When Al and I moved to California, I had to give many things up, but Thanksgiving was probably the most difficult at first.  My Mother always hosted Thanksgiving, and the dining room table would have all the leaves in it to accommodate everyone.  The usual cast of characters was: Grandma and Grandpa, Aunt Bertha and Uncle Bob, the twins Judy and Joyce, Aunt Tess and my godfather, Howie and with our family that would make about 13 people, I’m sure some years there were others.  I was the “baby” of the crowd, and I still remember all the hoopla with fondness. After dinner the table would be cleared and we’d play Put n Take, a progressive card game played with two or three decks and included piles of pennies.  I loved that game, still do, but there is rarely a crowd big enough to play it.  It was such a great game because even little ones (like me) could play.  

Howie, my godfather, didn’t usually play the card game.  This is because Howie was a professional musician, and made his living playing piano.  A real honest to God piano man.  After the meal he would sit down and either play while we played cards or many times we would just all adjourn to the living room and Howie would play the standards for an hour or so.  He would just melt from one song into another, no music, all in his head.  I took piano lessons from age 7 on, so I was mesmerized.   I’d sit on the couch snuggled up with one or another of my relatives and just listen.  I always hated it when he’d start to talk because I knew the concert was ending. 

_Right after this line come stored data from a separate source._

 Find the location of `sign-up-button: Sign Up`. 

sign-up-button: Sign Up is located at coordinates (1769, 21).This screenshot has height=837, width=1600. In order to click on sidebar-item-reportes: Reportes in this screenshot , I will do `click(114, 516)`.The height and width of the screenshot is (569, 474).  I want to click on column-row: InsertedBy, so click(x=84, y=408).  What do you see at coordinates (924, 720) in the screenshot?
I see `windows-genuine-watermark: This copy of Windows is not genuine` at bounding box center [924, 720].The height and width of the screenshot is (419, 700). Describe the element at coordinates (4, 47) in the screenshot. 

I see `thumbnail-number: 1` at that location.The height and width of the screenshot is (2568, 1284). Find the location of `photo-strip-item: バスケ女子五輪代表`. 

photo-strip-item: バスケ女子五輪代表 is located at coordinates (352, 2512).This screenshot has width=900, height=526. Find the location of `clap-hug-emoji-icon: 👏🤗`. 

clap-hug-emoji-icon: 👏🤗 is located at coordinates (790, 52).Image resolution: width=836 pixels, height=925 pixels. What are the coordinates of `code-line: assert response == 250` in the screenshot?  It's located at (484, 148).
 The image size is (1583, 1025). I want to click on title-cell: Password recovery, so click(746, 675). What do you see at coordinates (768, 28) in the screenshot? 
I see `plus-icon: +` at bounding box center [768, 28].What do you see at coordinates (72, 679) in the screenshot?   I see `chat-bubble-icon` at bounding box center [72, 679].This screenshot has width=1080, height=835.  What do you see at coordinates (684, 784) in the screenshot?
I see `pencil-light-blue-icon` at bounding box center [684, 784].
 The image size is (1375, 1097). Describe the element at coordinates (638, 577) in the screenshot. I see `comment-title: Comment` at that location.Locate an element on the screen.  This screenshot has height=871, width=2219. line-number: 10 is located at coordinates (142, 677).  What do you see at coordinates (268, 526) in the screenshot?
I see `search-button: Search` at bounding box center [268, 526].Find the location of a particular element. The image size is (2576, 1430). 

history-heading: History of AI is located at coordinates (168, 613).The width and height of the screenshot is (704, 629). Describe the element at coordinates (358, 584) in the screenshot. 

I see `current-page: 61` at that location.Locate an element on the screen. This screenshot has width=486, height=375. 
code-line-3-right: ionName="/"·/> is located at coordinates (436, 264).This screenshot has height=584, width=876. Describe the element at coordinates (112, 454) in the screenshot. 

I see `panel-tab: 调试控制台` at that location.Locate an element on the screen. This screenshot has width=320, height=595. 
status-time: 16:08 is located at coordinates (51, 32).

I was pleased to realize while transferring VHS to DVD that when we were all much older, Howie in his late 70’s, he came to California when Mom was visiting and I set up a camera while he played piano for us one last time.  My own children sat on the couch, mesmerized, as I had, while he played.  He complained that he wasn’t able to play the way he used to, but it sounded fabulous to us.  I made a copy of the DVD for Mom and sent it off to her, knowing that it would probably make her cry but figuring it was worth it.  She said it wasn’t until she went to the bathroom and the DVD was still playing, that for one brief shining moment it was if he was in the living room playing, that everyone was sitting in the living room, that she was only taking a break from the party to use the bathroom.   Where had the time gone?  How did we get here so many years later?  How could it all be over?

So now I say my little prayer of thanks for Thanksgivings of the past, especially for Howie and his piano music, that now only floats around the universe, hopefully waiting for us to get to the other side so we can hear it once more, for all eternity.